High in the night sky over Washington, the bright stars Deneb and Vega mark a star field at the center of a probe unrelated to Benghazi or Hillary's emails or whether Iran will get the bomb.

NASA's planet-hunting Kepler spacecraft has discovered Kepler-452b, an earth-like planet 1400 light years away. At six billion years old, it is 1.5 billion years older than Earth. This raises the question whether any intelligent life there has avoided destroying itself. How might earthlings evolve over a similar time period?

It will be sad but unsurprising if it turns out that Kepler-452b has produced several intelligent life forms in succession, each destroying itself after developing genocidal weapons. Back here, of course, humanity's own ongoing quest of self-annihilation nearly succeeded in the last century. Our latest opportunity is the resolute effort by Israeli Prime Minister Benjamin Netanyahu and American cohorts to foment war with Iran. They are attacking a multilateral accord, reached on July 14 after a two-year effort, designed to prevent Iran from developing a nuclear weapon.

President Obama and Secretary of State Kerry gave strong presentations defending the accord. Experts touted its unprecedented verification measures. The agreement was made possible by strict international sanctions that brought Iran to the negotiating table. J Street released a poll showing that 59 percent of American Jews support the deal. But opponents were quick to denounce it. Republican presidential candidate Mike Huckabee said the deal would march Israelis "to the door of the oven." By contrast, in the streets of Tehran, young Iranians jubilantly chanted, "Death to no one!"

Gregory T. Angelo of Log Cabin Republicans sided with his fellow partisans, declaring that "any deal with Iran that does not include consideration of human rights abuses against women, religious minorities and gays is a bad deal."

The notion that no problems should be solved unless all are solved is just as foolish coming from Log Cabin as it is from gay leftists who denounce any good-but-imperfect bill or candidate. To suggest that a hard-won multilateral agreement to prevent Iran from getting nuclear weapons should be rejected unless every other concern is resolved is not responsible advocacy but sabotage.

Not that we should be surprised. This is the same Log Cabin that denigrated Obama when he endorsed marriage equality in May 2012. The reasoning was that Dick Cheney had beaten him to it, despite also having worked to re-elect President George W. Bush who endorsed the Federal Marriage Amendment. Thus Log Cabin attacks the most pro-gay president in American history while offering cover to its homophobic friends in Congress.

WHAT THE EXERCISE ASKS:
Edit the section of the Kepler-452b commentary between "NASA's planet-hunting Kepler" and "a nuclear weapon.", inclusive, by replacing "earthlings" with "humans", and give the edited section.

DATA SEGMENT:
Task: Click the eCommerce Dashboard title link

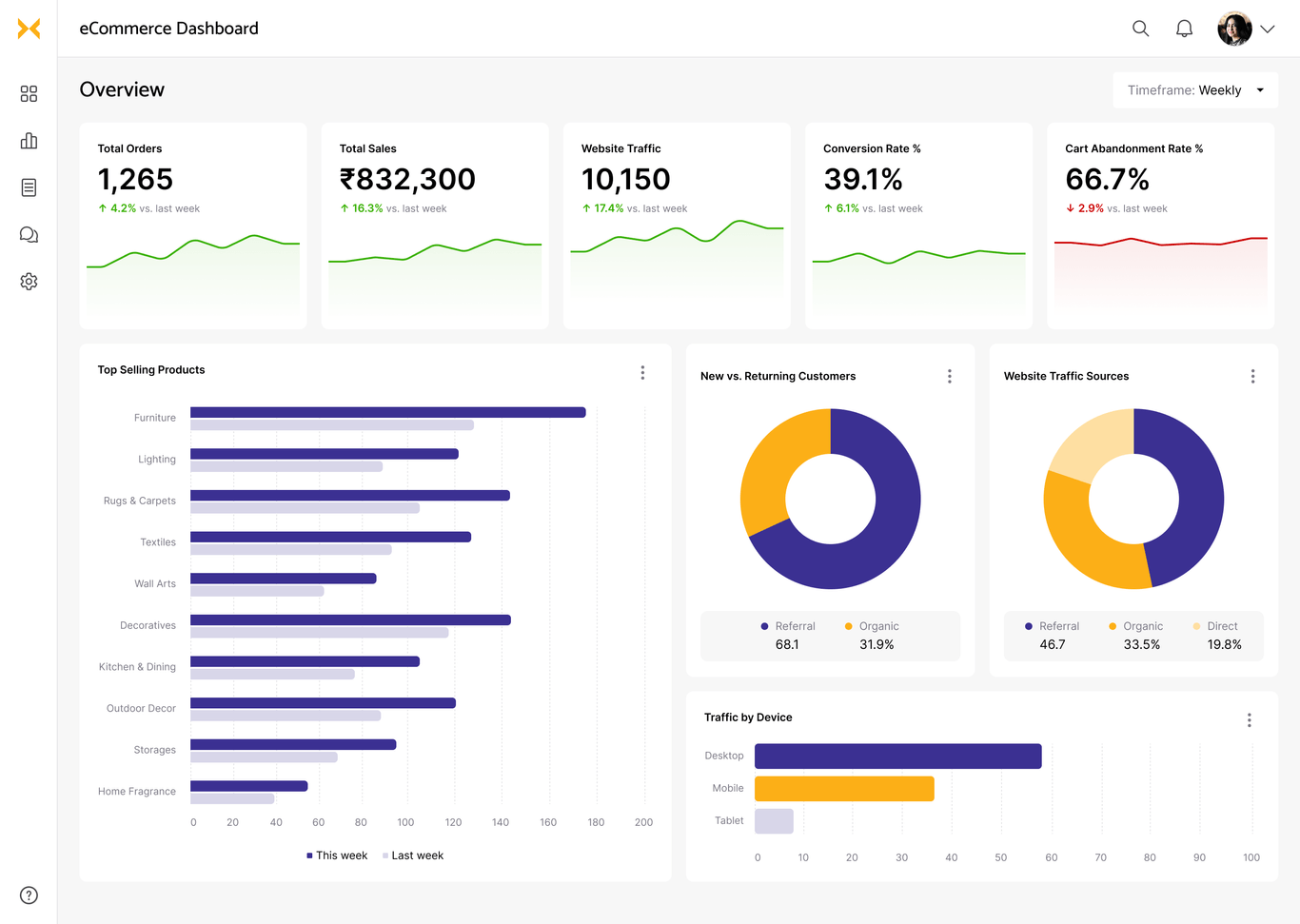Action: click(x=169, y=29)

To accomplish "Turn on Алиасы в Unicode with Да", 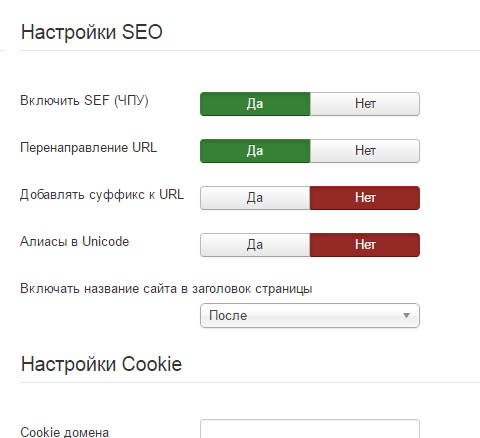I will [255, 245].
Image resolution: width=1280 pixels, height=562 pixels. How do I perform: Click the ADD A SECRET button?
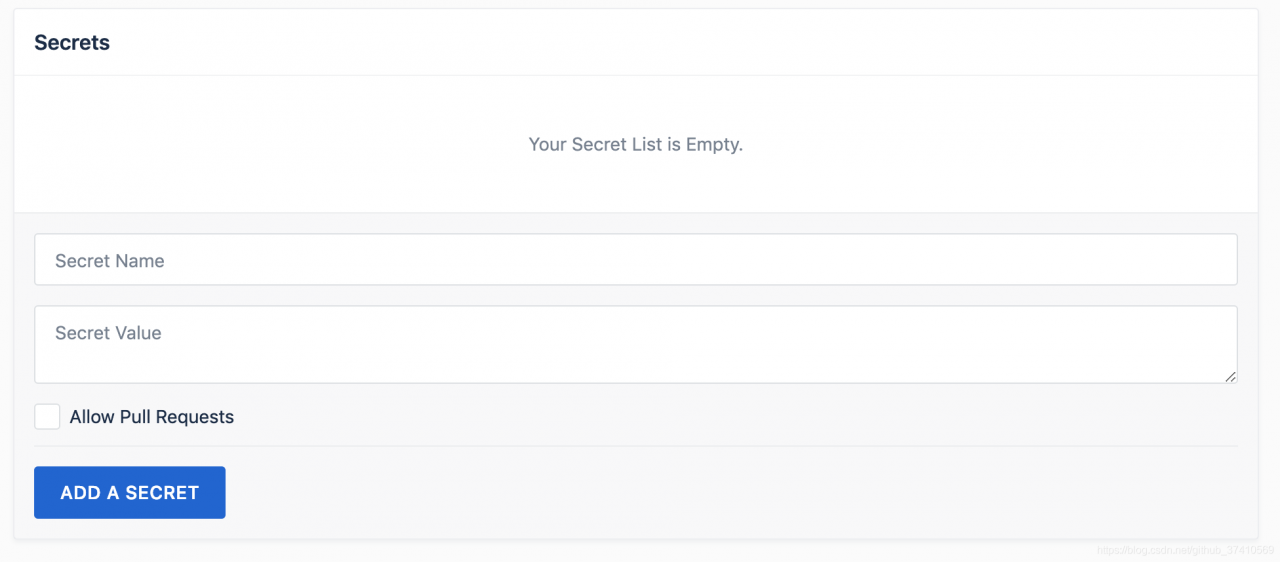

RESULT FOR THIS EXERCISE:
NASA's planet-hunting Kepler spacecraft has discovered Kepler-452b, an earth-like planet 1400 light years away. At six billion years old, it is 1.5 billion years older than Earth. This raises the question whether any intelligent life there has avoided destroying itself. How might humans evolve over a similar time period?

It will be sad but unsurprising if it turns out that Kepler-452b has produced several intelligent life forms in succession, each destroying itself after developing genocidal weapons. Back here, of course, humanity's own ongoing quest of self-annihilation nearly succeeded in the last century. Our latest opportunity is the resolute effort by Israeli Prime Minister Benjamin Netanyahu and American cohorts to foment war with Iran. They are attacking a multilateral accord, reached on July 14 after a two-year effort, designed to prevent Iran from developing a nuclear weapon.